Meine Mutter und ich waren uns immer schon sehr nahe. Nicht nur durch unser gemeinsames Hobby der Pferde, sondern auch dank ihrer offenen und ehrlichen Art der Erziehung. Während dieser Zeit wuchsen wir jedoch noch näher zusammen. Wir sprachen viel über ihre Krankheit und was Krebs mit ihrem Körper macht. Ich verstand, dass sie sich auf mich verlassen musste, weil sie sich nicht mehr auf sich selbst verlassen konnte. Doch trotz der vielen Einschränkungen und Rückschläge durch die Krankheit, habe ich meine Mutter noch nie so stark erlebt. Denn die Schwäche, die sie wie ein Nebel umgab, ging nur von ihrem Körper aus. Ein Körper, der zum Feind geworden war.
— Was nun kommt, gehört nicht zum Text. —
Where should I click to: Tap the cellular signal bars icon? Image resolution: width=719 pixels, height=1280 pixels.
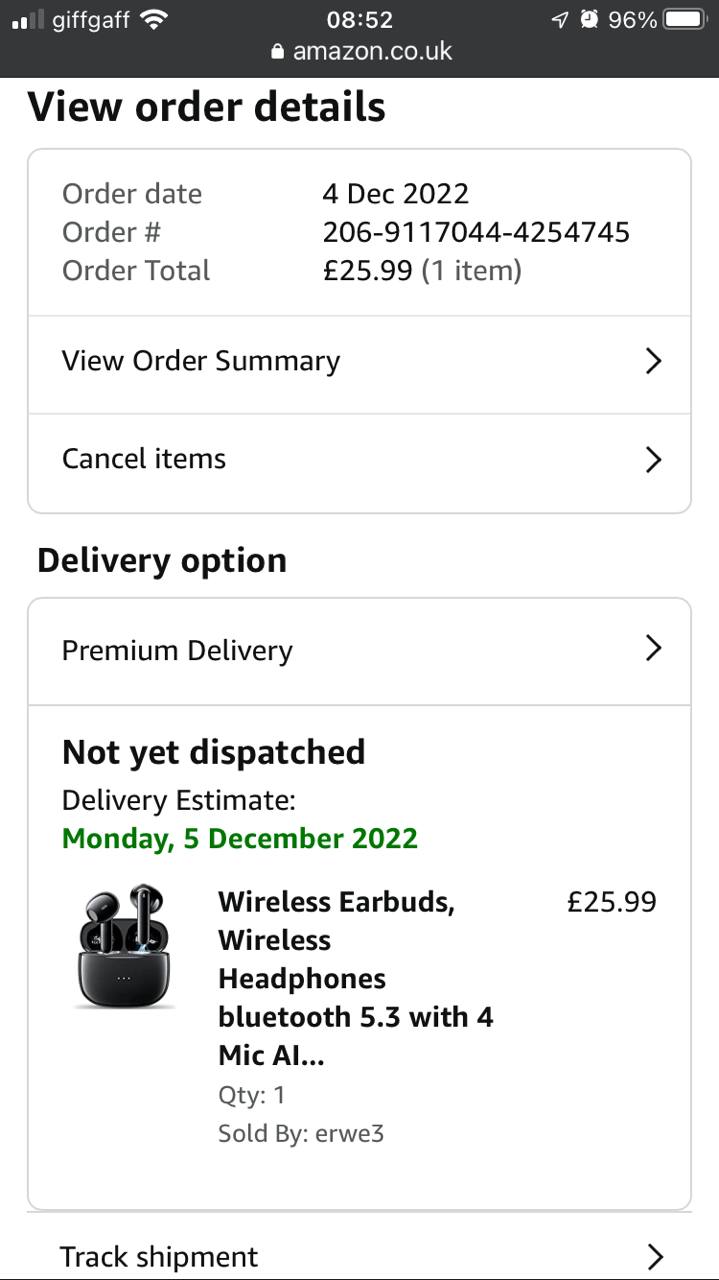click(x=27, y=19)
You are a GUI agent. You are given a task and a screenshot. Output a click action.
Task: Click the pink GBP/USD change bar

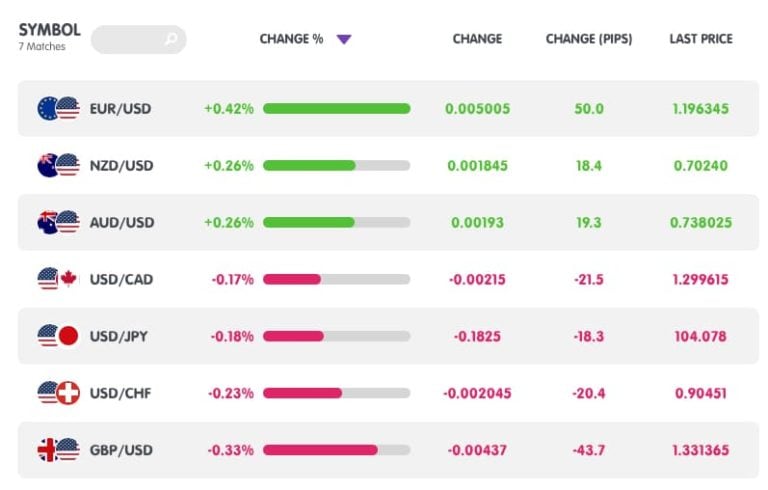point(320,450)
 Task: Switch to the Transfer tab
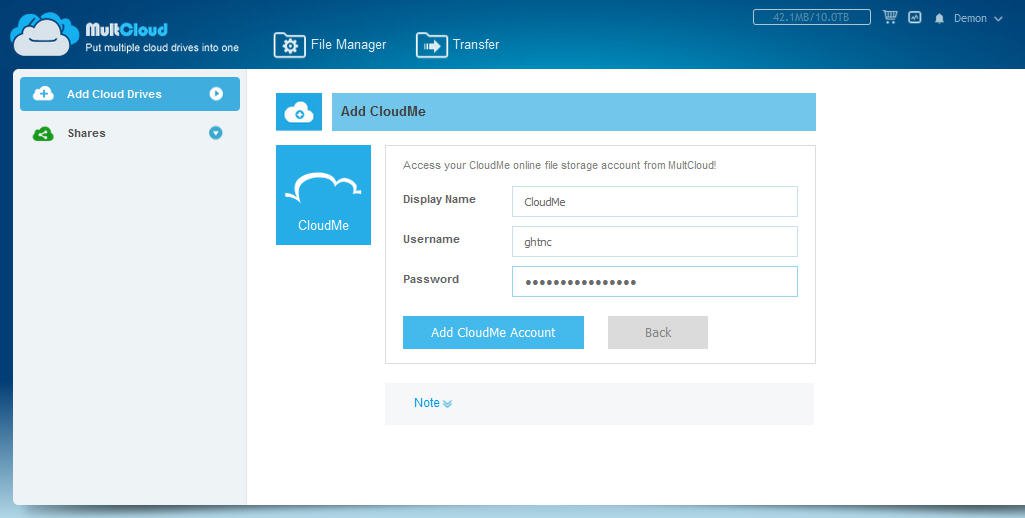(x=475, y=45)
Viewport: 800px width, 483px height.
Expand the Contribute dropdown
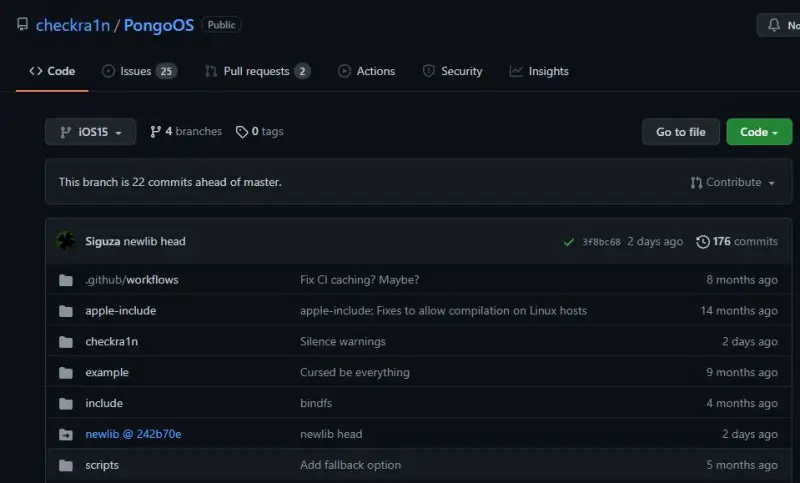pos(733,182)
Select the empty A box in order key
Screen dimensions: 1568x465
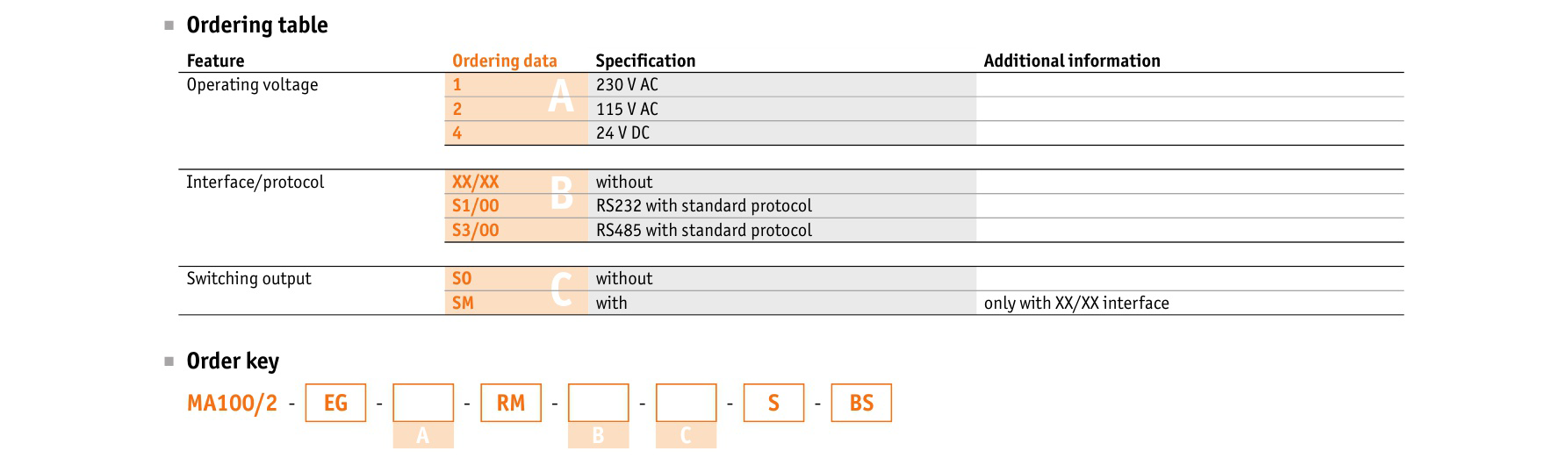coord(423,403)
Eine Last, der man nicht aus dem Weg gehen kann. Doch dahinter und ganz tief drin war immer noch diese starke und selbstbewusste Frau, zu der ich aufblicke. Der Krebs hat zwar ihren Körper angegriffen, nicht jedoch ihren Verstand. Stark zu sein bedeutet, an sich zu glauben. Einen Plan B parat zu haben, wenn Plan A nicht funktioniert. Verantwortung abzugeben und nach Hilfe zu fragen, wenn man selbst nicht weiter weiß.
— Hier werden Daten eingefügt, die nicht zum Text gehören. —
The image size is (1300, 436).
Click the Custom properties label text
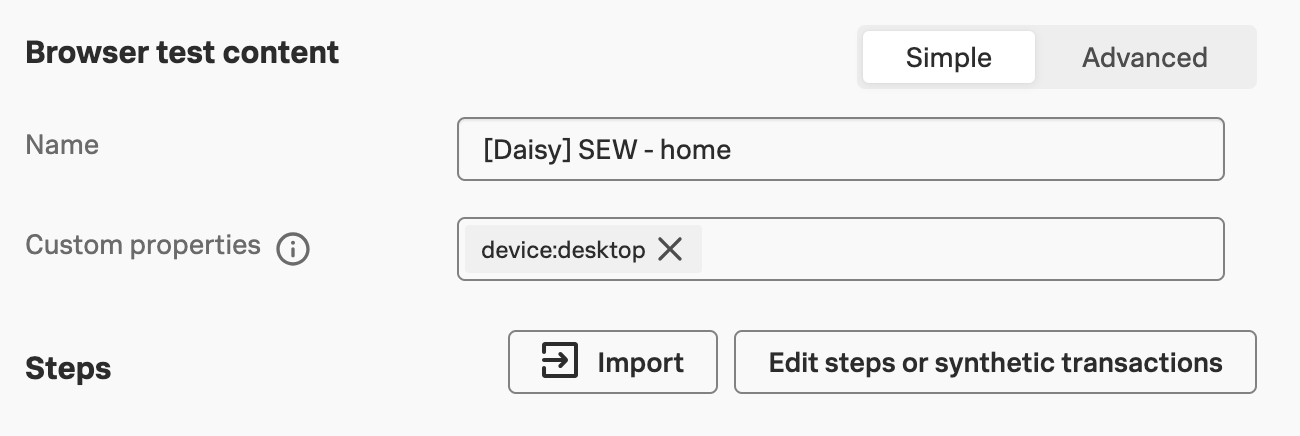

Meine Mama ist eine starke Frau, denn sie hat es auch in dieser dunklen Zeit geschafft, uns als Familie zusammenzuhalten. Sie hat gegen den Krebs und all seine Schattenseiten im Alltag gekämpft, damit nie aufgeben. Und ihn so besiegt. Wenn ich früher nach Vorbildern gefragt wurde, fiel es mir immer schwer, eine scheinbar akzeptable Antwort zu geben. Zu irgendwelchen öffentlichen Persönlichkeiten habe ich nie eine solche Verbindung gehabt. Und eigentlich war die ganze Zeit über klar: mein Vorbild, das bist du, Mama! Du bist meine Alltagsheldin, meine beste Freundin, Seelsorgerin und größter Fan. Durch dich bin ich der Mensch geworden, der ich heute bin – mit all meinen Ecken und Kanten. Und dank dir habe ich gelernt, dass das gut so ist. Dass meine Fehler und Misserfolge, meine Krankheiten und Wehwehchen genauso zu mir gehören, wie der Krebs zu dir gehört. Als Teil deines Lebens.
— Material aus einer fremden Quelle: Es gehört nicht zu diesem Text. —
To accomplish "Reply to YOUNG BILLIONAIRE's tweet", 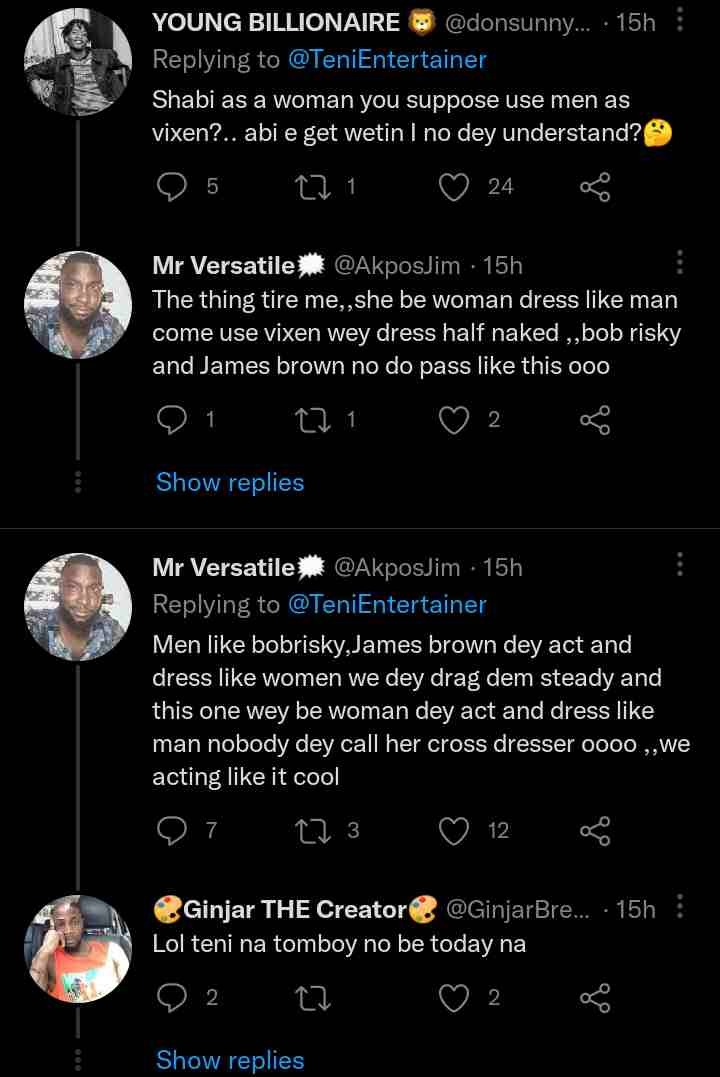I will (174, 186).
Die Dinge, die ich in dieser Zeit von meiner Mutter gelernt habe, sind Kernelemente meiner heutigen Weltanschauung. Den Glauben und die Hoffnung nicht verlieren, dass es irgendwie gut geht. Die Gewissheit, dass deine Familie immer für dich da ist. Die Liebe, die in allen Lebenslagen stärker ist als Hass. Und die Verbindung zwischen Mutter und Tochter, die ich nur jedem wünschen kann.

 

Dieser Text wurde ursprünglich für den Schreibwettbewerb von ze.tt und sweek zum Weltfrauentag unter dem Hashtag #herstory verfasst und veröffentlicht.